それが、いつの間にかオリンピックのごたごたで、こういうのが建つというのに反対している間に色んな風致地区の規定だったり、景観条例とか どんどん規制緩和されていて、いつの間にか私たちの知らない間に 200Mを超える建物を建てます、とか。
ラグビー場と野球場を入れ替えて、なんか新しい巨大なものをつくりますとか、高級テニスクラブをつくりますとか、ららぽーとみたいなのをつくりますとかね、わけわかんない話がどんどん出てきてる。

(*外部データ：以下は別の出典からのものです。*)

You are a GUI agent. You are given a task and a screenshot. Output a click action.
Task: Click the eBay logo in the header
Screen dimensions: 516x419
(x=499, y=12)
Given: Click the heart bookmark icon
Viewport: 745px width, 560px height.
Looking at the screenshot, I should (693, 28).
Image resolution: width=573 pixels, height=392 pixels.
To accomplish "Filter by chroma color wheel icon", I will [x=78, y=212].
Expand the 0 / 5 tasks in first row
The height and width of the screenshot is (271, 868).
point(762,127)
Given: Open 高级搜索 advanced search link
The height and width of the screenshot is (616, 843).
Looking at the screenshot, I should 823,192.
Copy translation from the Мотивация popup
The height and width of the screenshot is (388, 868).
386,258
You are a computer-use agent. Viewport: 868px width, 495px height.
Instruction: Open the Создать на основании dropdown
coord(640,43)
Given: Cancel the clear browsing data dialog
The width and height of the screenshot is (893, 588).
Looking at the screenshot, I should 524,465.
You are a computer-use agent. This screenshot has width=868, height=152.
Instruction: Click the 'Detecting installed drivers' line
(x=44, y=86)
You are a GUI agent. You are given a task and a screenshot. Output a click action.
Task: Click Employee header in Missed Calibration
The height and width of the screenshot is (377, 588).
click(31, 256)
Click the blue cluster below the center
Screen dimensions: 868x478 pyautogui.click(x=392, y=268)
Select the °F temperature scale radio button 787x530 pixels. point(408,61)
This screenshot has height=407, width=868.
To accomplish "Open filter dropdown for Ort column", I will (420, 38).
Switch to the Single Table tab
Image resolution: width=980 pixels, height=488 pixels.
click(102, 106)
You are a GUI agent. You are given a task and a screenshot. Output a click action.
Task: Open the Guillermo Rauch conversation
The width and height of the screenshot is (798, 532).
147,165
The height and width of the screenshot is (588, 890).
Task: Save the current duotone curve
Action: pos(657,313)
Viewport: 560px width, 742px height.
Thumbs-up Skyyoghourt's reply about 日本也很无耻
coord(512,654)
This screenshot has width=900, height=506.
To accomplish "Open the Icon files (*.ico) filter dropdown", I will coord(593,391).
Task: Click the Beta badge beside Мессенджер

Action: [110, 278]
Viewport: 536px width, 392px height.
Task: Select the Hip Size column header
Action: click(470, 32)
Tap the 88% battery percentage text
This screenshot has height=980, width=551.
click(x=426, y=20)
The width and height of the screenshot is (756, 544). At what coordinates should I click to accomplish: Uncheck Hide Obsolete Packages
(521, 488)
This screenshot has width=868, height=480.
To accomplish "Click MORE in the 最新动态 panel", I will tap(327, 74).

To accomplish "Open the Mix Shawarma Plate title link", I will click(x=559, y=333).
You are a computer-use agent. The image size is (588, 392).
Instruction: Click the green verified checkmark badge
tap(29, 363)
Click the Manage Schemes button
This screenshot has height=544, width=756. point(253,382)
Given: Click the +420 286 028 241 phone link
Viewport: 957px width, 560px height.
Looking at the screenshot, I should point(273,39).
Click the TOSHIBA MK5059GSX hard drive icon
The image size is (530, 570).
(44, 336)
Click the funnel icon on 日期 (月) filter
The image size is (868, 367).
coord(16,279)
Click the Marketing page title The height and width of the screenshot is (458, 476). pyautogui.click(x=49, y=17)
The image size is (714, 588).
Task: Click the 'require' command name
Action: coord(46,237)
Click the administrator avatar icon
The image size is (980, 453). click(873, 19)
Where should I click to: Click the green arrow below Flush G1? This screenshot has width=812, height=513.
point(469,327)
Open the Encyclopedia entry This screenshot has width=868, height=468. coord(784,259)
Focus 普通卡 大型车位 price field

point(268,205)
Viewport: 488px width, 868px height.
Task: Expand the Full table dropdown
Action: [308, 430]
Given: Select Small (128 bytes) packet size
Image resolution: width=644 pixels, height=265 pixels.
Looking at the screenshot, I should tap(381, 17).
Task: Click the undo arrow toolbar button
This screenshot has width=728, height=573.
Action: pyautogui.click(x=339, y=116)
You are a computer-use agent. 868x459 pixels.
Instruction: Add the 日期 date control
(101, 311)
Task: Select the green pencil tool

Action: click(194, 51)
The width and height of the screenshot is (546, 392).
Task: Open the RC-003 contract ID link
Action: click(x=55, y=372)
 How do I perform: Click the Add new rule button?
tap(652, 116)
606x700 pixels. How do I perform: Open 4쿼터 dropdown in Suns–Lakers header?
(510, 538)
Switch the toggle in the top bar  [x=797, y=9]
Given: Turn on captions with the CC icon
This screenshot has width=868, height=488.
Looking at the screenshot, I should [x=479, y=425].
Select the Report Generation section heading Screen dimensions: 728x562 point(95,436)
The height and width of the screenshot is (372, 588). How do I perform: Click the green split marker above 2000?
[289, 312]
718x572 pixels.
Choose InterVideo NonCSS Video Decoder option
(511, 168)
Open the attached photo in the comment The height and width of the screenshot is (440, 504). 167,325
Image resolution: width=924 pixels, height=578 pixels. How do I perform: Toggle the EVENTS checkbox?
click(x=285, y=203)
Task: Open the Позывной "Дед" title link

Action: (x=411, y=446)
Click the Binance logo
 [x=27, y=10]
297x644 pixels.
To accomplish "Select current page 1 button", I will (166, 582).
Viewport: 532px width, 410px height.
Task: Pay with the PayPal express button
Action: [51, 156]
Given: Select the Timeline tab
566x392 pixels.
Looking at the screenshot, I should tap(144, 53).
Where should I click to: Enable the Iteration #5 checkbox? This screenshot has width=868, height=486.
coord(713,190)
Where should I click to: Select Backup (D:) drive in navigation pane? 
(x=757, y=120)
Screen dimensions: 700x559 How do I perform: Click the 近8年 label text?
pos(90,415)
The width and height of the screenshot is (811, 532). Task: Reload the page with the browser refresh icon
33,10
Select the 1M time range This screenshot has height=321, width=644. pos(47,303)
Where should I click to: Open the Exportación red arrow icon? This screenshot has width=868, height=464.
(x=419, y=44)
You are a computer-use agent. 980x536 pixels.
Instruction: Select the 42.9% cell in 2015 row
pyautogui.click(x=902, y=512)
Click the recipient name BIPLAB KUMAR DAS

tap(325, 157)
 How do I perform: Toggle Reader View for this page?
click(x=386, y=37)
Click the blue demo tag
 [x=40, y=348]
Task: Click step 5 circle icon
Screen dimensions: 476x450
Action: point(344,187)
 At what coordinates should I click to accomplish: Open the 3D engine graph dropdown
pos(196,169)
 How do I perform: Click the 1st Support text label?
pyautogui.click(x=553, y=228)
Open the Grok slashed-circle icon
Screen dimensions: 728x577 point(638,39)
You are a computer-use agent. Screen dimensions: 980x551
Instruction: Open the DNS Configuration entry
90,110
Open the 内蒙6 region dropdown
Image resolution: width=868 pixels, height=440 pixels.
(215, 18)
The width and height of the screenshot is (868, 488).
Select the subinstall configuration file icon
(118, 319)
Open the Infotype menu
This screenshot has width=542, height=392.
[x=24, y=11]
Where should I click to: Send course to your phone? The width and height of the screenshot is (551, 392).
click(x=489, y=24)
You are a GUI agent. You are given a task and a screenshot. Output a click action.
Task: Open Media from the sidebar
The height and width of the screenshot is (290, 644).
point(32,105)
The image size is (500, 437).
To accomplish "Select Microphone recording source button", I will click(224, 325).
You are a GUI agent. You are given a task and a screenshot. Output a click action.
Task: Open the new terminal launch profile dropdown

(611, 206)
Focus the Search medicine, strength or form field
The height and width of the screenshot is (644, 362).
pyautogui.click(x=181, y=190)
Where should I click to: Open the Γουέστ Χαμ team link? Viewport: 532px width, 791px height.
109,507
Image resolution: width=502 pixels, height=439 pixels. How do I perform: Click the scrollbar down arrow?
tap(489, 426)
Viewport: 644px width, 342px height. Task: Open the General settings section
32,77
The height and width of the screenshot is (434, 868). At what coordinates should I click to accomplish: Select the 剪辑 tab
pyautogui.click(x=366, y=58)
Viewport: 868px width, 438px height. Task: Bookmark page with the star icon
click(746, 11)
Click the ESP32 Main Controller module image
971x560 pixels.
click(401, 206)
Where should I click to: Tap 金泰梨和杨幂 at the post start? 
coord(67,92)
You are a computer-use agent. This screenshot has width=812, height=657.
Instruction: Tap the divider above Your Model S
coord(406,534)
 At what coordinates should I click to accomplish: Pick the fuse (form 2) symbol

お金が必要なのかもしれないし、いろいろ老朽化してきたものをメンテナンスするのにお金がかかる、そりゃそうなんですね。
私たち生きてるの資本主義なんだからお金要りますよ。
だーけれどもぉ、それをやるんであれば、当然最初の約束に従って、みんなで考えたらいいし、もっとお金のかからない方法とか、あとはこれから地球環境どんどんやばくなっていく中で、本当にそんな新しいものを、似たような商業施設ばかり建てる必要があるのかあるいは一部の人たちしか使えないような高級施設を建てる必要があるのか。
市民のアマチュアのスポーツとか、ここら辺に住んでる人が使っているようなものを、壊してまでね、そういうものをつくる必要がほんとうにあるのか。
もっと別の方法があるんだったら市民からもいろいろ募ってもいいし、そういうアイデア出してるイコモスとかいう団体もあるし、今日私たちも、そういう案を考えるために この場所に集まってるわけですね。
だからこう意見を出しているわけだからそれを聴いてほしいし、もっといい東京のあり方とか、外苑を守っていくあり方とか やり方を考えたい。
単に反対しているだけじゃないし、何でも反対、って言っているわけではなくて こう やっぱり行き過ぎた開発とかね、目先のお金儲けのためだけになってるんだったら、それはやっぱりしっかり「NO!」って言ってあげたほうが、日本のためだし、東京のためだし、これからの未来のためだと、私は思うんですね。
(拍手)
ありがとうございます。
私も「左翼」だけど、たまにはいいこと言うんですよ。笑
本当だったらこんなところは右翼が守るべきところなんです。
なんで私みたいなのが出てきてね、「コモン」だなんだと言わなきゃいけないんですか。ほんとはおかしいわけですけども。
ま、それは置いときますけれども。
ま、いづれにせよ、今のこの資本主義もね、ホントに何でもかんでも商品にして、一部の人たちのものに、なっちゃう。
その結果、苦しむのは 最初の話に戻れば 「私たち」なわけですよ。庶民なわけ。
だから、しっかり、まずはこの場を守っていこう。
じゃないと、こんなに注目を集める場所さえ守れなければ、他のところ 葛西の臨海公園であるとか、日比谷公園であるとか、それ以外日本全国でもですね。ま、万博だなんだと いろんな形での、めちゃくちゃな商品を無理やり創り出して金儲けをしていく、みたいなやり方がまん延しています。
ここさえ守れなければ、どこが守れる!どうなる、もう終わりですよ。
そのくらいの気持ちでね。
ここさえ守れれば、逆に、ぜんぶ守れるかもしれない!
(拍手)
もっと運動を広げていこう!
(拍手)
私は今日はいろんな理由でね、この後はこれ以上アクティブになれないんですけれども、今日は頑張って、盛り上げていきましょう~!